=== Short exercise ===
Please convert the entries below into a JSON list of strings, one string per line, skipping blank lines and leaving out the pictures.

Data for locating words and elements
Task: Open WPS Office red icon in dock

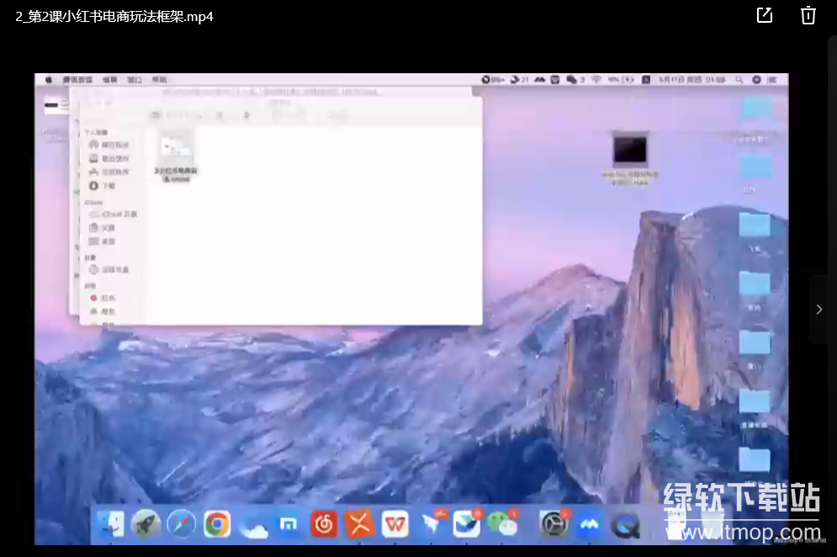Action: pos(396,524)
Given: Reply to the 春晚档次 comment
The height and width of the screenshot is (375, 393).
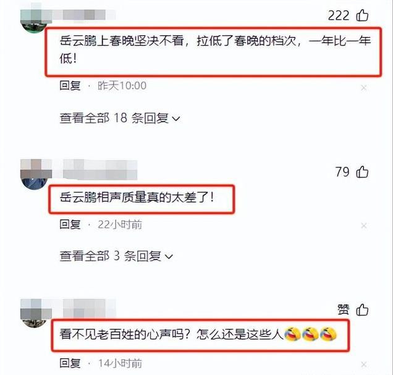Looking at the screenshot, I should tap(70, 85).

=== Complete output ===
[
  "Task: Open WPS Office red icon in dock",
  "Action: pos(396,524)",
  "Given: Reply to the 春晚档次 comment",
  "The height and width of the screenshot is (375, 393).",
  "Looking at the screenshot, I should tap(70, 85)."
]